We must learn to be unfazed by temporary fads. The grain of history teaches us that sudden bouts of camaraderie and mysterious overflows of positive energy between perennial rivals are not to be trusted.
The serpent hisses wherever such sweet birds sing. In the end, you learn not to be swayed by crowds and the bombast of passing political achievements. This is where the recent hullabaloo about President Trump’s amity with North Korea’s Kim Jong-Un resides. Also in the same docket is Kenya’s fabled handshake between Raila Odinga and Uhuru Kenyatta. The two happenings make for a lot of political drama and hardly much else.
At the time of writing, the Trump covenant with Kim Jung-un on denuclearisation of the Korean Peninsular seems to be falling through. They only signed the deal in June. We seem to live in the ultimate age of comedies of political errors and citizens’ desperation for positive change that they will fall for anything. There was palpable excitement two months ago, over President Trump’s newfound amity with North Korea’s leader. The US leader visited Asia and had a handshake with his Korean counterpart in a hugely publicized encounter. Two months later, things are crumbling.

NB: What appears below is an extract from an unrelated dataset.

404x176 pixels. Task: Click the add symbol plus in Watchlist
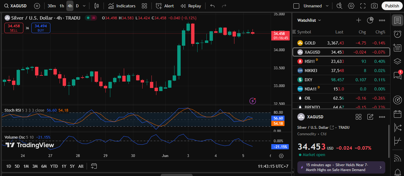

The US president has this week shown restlessness at the pace of “denuclearisation” of the Korean Peninsular, which was matter at the heart of the June excitement. Never mind that the two leaders only signed a vague agreement. There were no measurable time-framed goals. Indeed, the notion of “the pace of denuclearisation” is a misnomer. For, nothing of the kind is happening. It did not even begin, so there can be no pace. Was the June excitement about the US and North Korea a fad?
Back home, the arrest of Deputy Chief Justice Philomena Mwilu has exposed the soft underbelly of the fancied March 9 handshake at Harambee House. Writing in June about the unending political songs of praise on the handshake, I said in this column, “I am a slow walker and I will travel slowly. And I, too, will arrive.”
I wrote further, “My moment of praising the handshake, the hugs and the kisses will come after I finally understand what they are about. I will wait for a free and fair election, respect for the Judiciary and a conscientious Parliament. I will wait for a democratic, free and fair country. Then I, too, will sing songs of praise.”
Is Jubilee keeping its promise to “revisit” the matter of the annulment of the August 8 presidential election? An angry President Kenyatta called Chief Justice David Maraga strange names. He promised to teach the Judiciary a lesson. However, soon after the repeat election and his being sworn in, the President visited the Judiciary and had a jovial time with the CJ and his team. The hatchet seemed buried and forgotten. Yet the humiliation of the DCJ in total disregard of due process has exposed the tension between Jubilee and the Judiciary. The matter is of course still before the court and we must tiptoe softly around it. Yet, you cannot fail to note that this is not how you arrest a sitting judge. The law gives a clear mechanism.
First, you set up a tribunal to remove a judge who is perceived to have offended the law. You may then arrest and arraign her before the courts. Was this saga calculated to humiliate the judge and as a message to the Judiciary that Big Brother is coming for you? It is difficult not to smell an ugly big fat rat in this unfortunate drama.
From another reckoning, the merits of 32, mostly political lawyers, appearing for Mwilu are not clear to me as a layman. I would have thought one or two very good lawyers should normally suffice? More significantly, the spectacle brings fresh focus to bear on the March handshake. What was this thing all about? ODM politicians have appeared in court in their other incarnation to berate a Jubilee government that they are working with. We need to understand the meaning of the handshake between Uhuru and Raila.
What, exactly, do they mean when they say that they are building bridges? What bridges are these? Where are they? These questions have been posed many times. The hand shakers told the world they are working together. How should we understand this togetherness in the DCJ saga? Did they arrest her together? Or, is it that one side arrested her and the other unleashed 32 lawyers to defend her? How should we understand this in the context of building bridges?
In truth, Kenya has been running on the same spot since the August 8 election. The great questions of the day have been buried in overflows of pretext, sycophancy and hypocrisy in Jubilee and ODM. But Jubilee has never pretended to be democratic. Accordingly, the bigger villains are the ODM sycophants who jumped at a handshake they never understood and began praising it from rooftops. If tomorrow their boss turns against the Jubilee mischief they will just as quickly turn with him.
They are the indignant desert birds Irish poet WB Yeats wrote about, festooning a pitiless figure with a lion’s body and a human head, slouching towards a sinister Bethlehem to be born again.
The world will be a better place the day these desert birds stop singing sycophantic songs and making political speeches in court. We are caught up in this trap because of these unquestioning sweet birds; a political breed that is fazed by just about any fad from the top. Today, they don’t know whether they are in government or in the Opposition – so much the worse for them.